This page covers a list of optimizations to make your containers boot up as fast as possible.

Cold Start Optimizations

Cache Models in Volumes

To avoid downloading your models from the internet on each request, you can cache them in Beam’s Volumes. In the example below, the models are saved to the Volume by passing the cache_dir argument in the Huggingface Transformers method:
from beam import Image, endpoint, Volume

# Path to cache model weights
CACHE_PATH = "./weights"

@endpoint(
    volumes=[Volume(name="weights", mount_path=CACHE_PATH)],
    cpu=1,
    memory="16Gi",
    gpu="T4",
    image=Image(
        python_version="python3.9",
        python_packages=[
            "transformers",
            "torch",
        ],
    ),
)
def predict():
    from transformers import AutoTokenizer, OPTForCausalLM
    import torch

    model = OPTForCausalLM.from_pretrained("facebook/opt-125m", cache_dir=CACHE_PATH)

    # Run inference
    model.generate(...)
    return {"text": ""}
Alternatively, if you want to use Transformers’ pipeline abstraction, you can pass the cache_dir argument to the underlying models using the model_kwargs argument of the pipeline:
from beam import Image, endpoint, Volume

# Path to cache model weights
CACHE_PATH = "./weights"

@endpoint(
    volumes=[Volume(name="weights", mount_path=CACHE_PATH)],
    ...
)
def predict():
    from transformers import pipeline

    # Load the model
    generator = pipeline(
        "text-generation",
        model="facebook/opt-125m",
        model_kwargs={"cache_dir": CACHE_PATH},
    )

    # Run inference
    generator(...)
    return {"text": ""}

Load Models Using on_start

In addition to using a Volume, it’s best-practice to ensure models are only loaded once when the container first starts.

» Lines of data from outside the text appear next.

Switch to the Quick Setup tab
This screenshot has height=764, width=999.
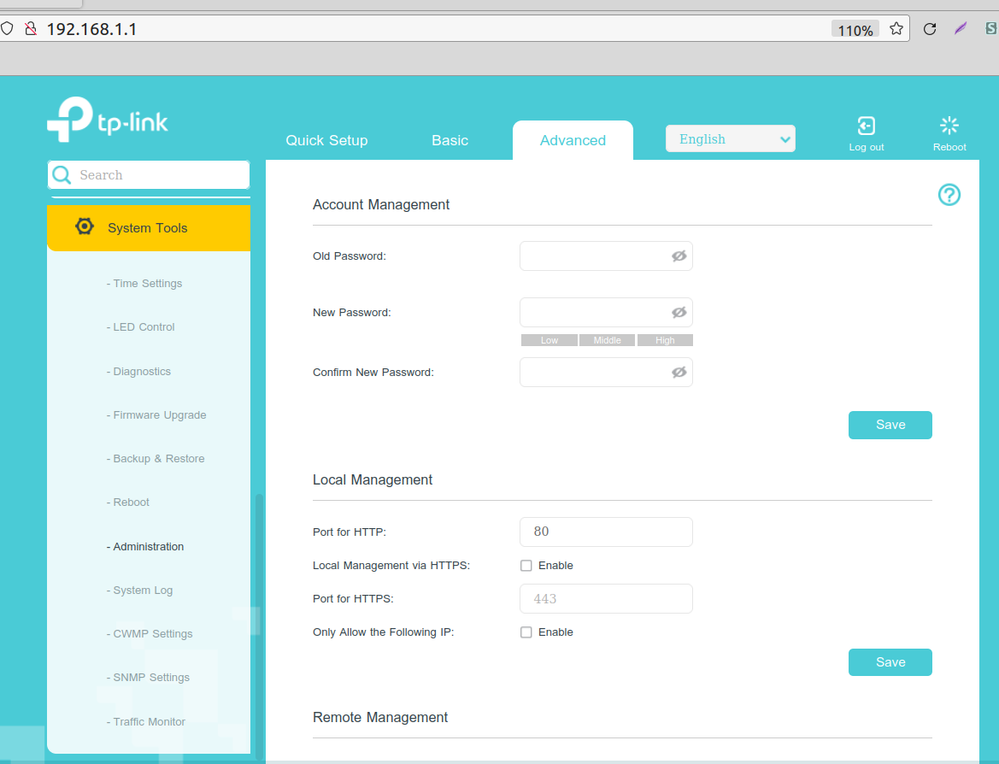click(326, 140)
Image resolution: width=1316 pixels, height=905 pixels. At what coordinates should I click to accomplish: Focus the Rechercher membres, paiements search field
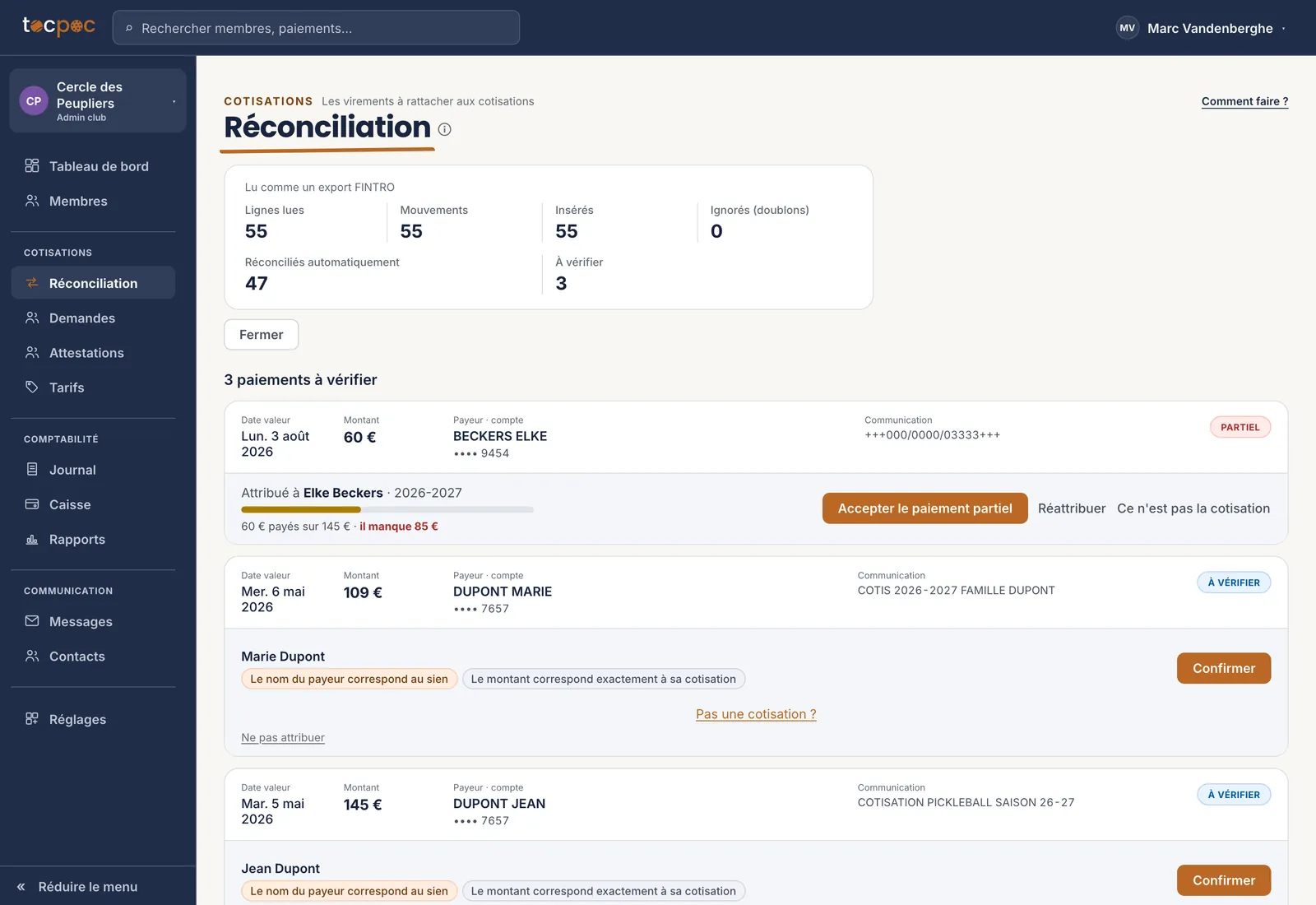click(316, 28)
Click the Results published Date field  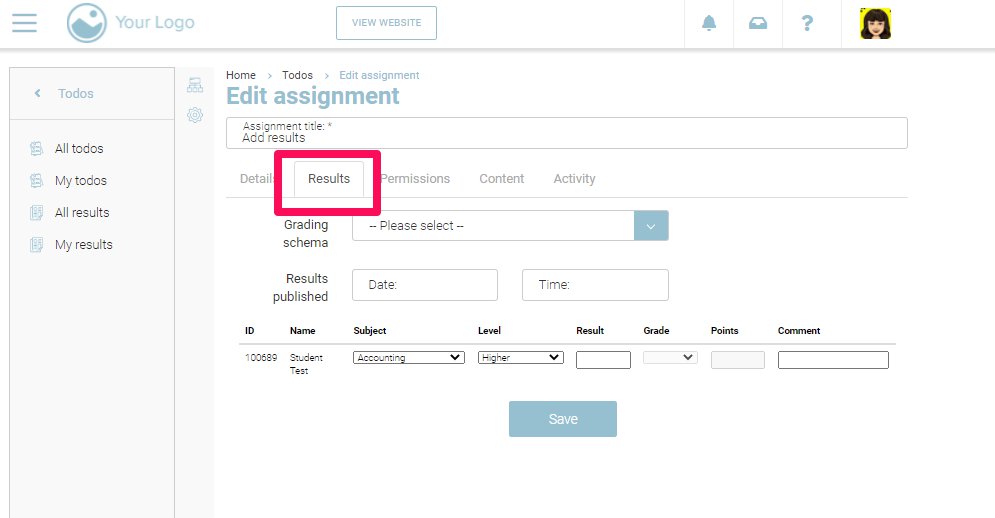tap(424, 285)
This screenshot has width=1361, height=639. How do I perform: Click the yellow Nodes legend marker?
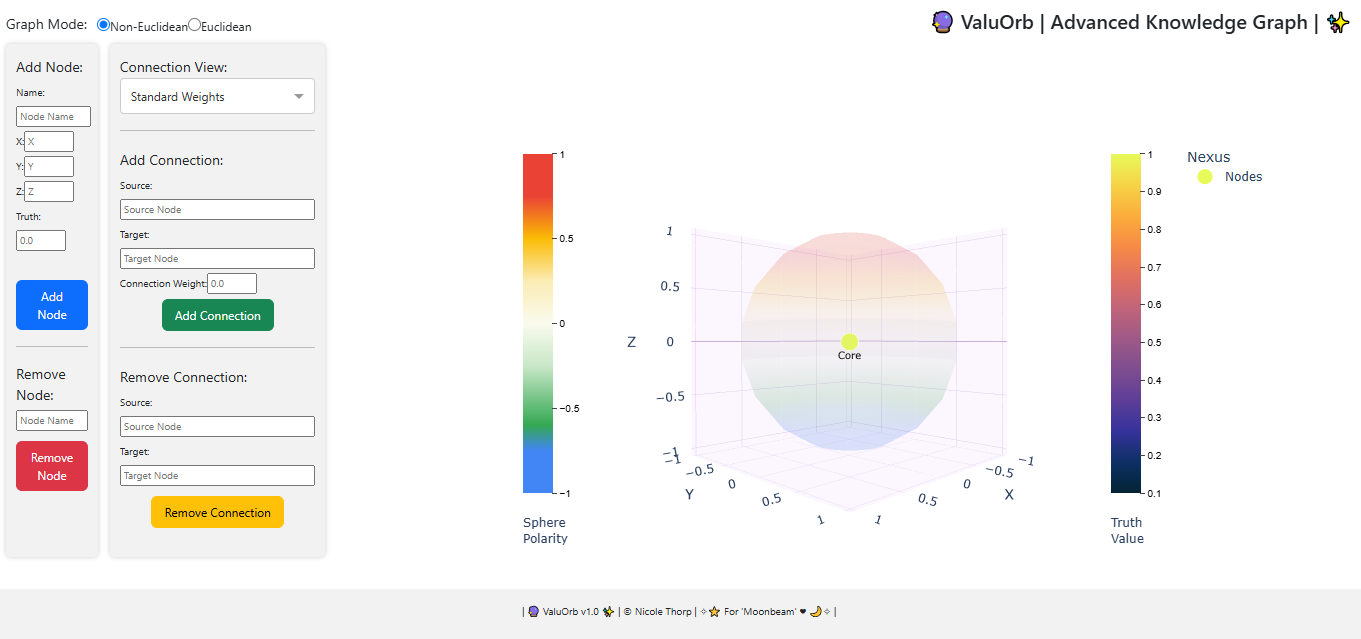click(1204, 177)
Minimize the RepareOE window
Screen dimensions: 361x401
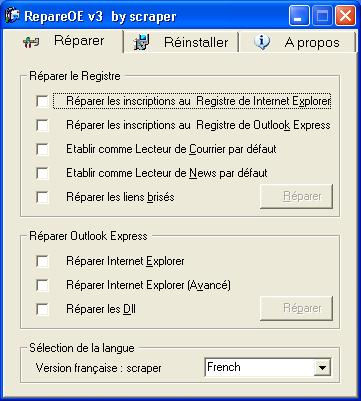pos(299,16)
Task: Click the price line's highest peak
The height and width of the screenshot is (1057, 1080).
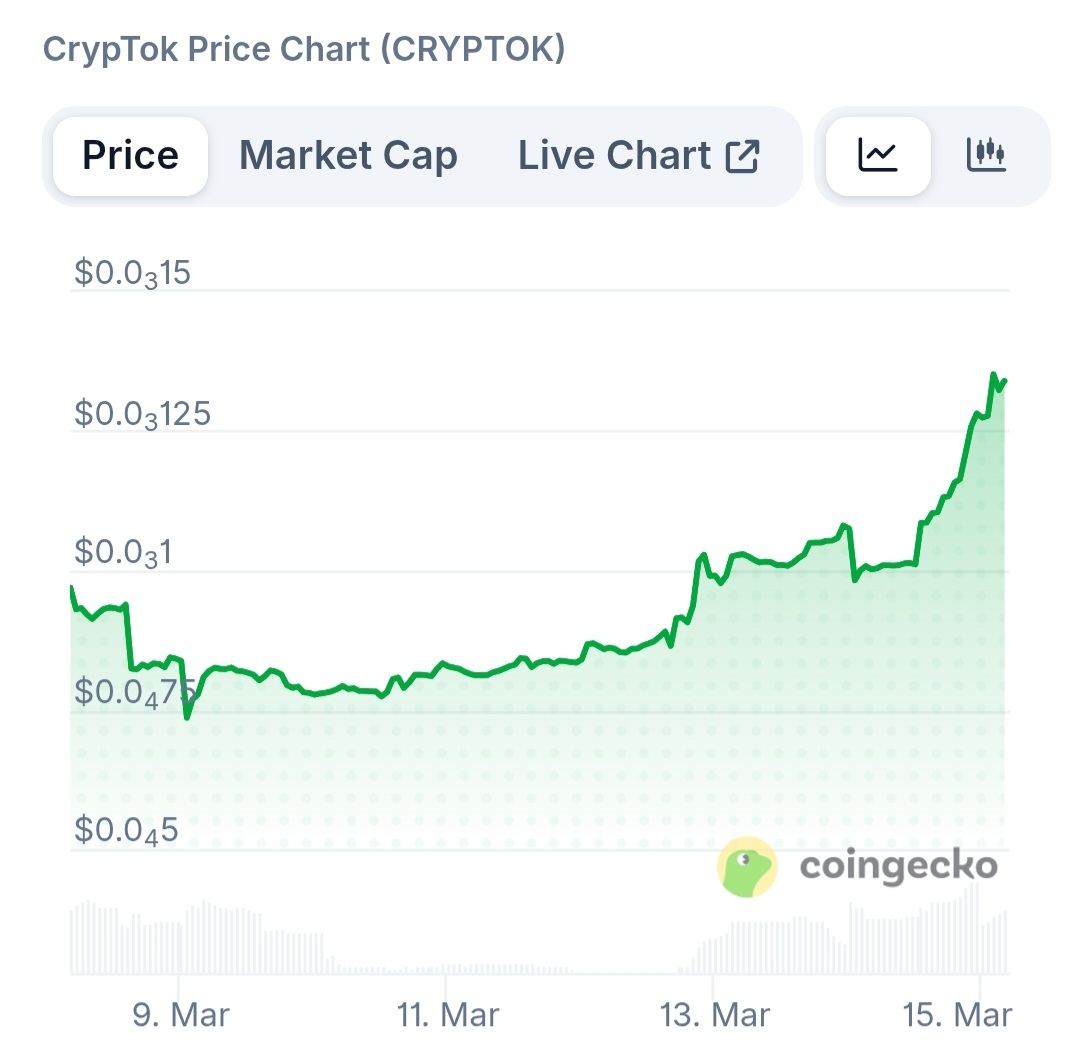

Beam lets you define an on_start function that will run exactly once when the container first starts: This example combines the on_start functionality with the Volume caching:
from beam import Image, endpoint, Volume

# Path to cache model weights
CACHE_PATH = "./weights"


# This runs once when the container first starts
def download_models():
    from transformers import AutoTokenizer, OPTForCausalLM
    import torch

    model = OPTForCausalLM.from_pretrained("facebook/opt-125m", cache_dir=CACHE_PATH)
    return model


@endpoint(
    on_start=download_models,
    volumes=[Volume(name="weights", mount_path=CACHE_PATH)],
    cpu=1,
    memory="16Gi",
    gpu="T4",
    image=Image(
        python_version="python3.9",
        python_packages=[
            "transformers",
            "torch",
        ],
    ),
)
def predict(context):
    # Retrieve cached model and tokenizer from on_start function
    model = context.on_start_value

    # Run inference
    model.generate(...)
    return {"text": ""}

Enable Checkpoint Restore (New)

This allows you to specify a checkpoint_enabled flag on your decorator, which will capture a memory snapshot of the running container after on_start completes. This means that you can load a model onto a GPU, run some setup logic, and when the app cold starts, it will start right from that point.
@endpoint(
    secrets=["HF_TOKEN"],
    on_start=load_models,
    name="meta-llama-3.1-8b-instruct",
    cpu=2,
    memory="16Gi",
    gpu="H100",
    keep_warm_seconds=30,
    checkpoint_enabled=True # Add this field!
)
Checkpoint restore is available on these GPU types:
  • RTX4090
  • H100
  • A10G

Notes

  • If checkpoint fails, please forward us any errors that appear in logs. It’s likely the reason for failure is a missing volume — to resolve that you need to ensure the cache path is set properly for the model.
  • If checkpoint fails, the deployment will revert to standard cold boots. To try checkpointing again, you will need to redeploy.
Checkpoints can take up to 3 minutes to capture, and 5 minutes to distribute among our servers. To properly benchmark the cold start improvement, you need to call the app after it has been spun down for a few minutes. Otherwise it may block as the checkpoint is syncing.

Measuring Cold Start

We’ve made it easier to optimize your cold starts by adding a cold start profile to each task. You can view the cold start profile of a task by clicking on any task in the tasks table.
This breakdown shows the entire lifecycle of your task: spinning up a container, running your on_start function, and running the task itself. Here’s a breakdown of a serverless cold start:
  • Container Start Time. This is typically under 1s.
  • Image Load Time. Pulling your container image from our image cache. This varies based on the size of your model and the dependencies you’ve added.
  • Application Start Time. Running your code. This is the time running your on_start, and loading it on the GPU.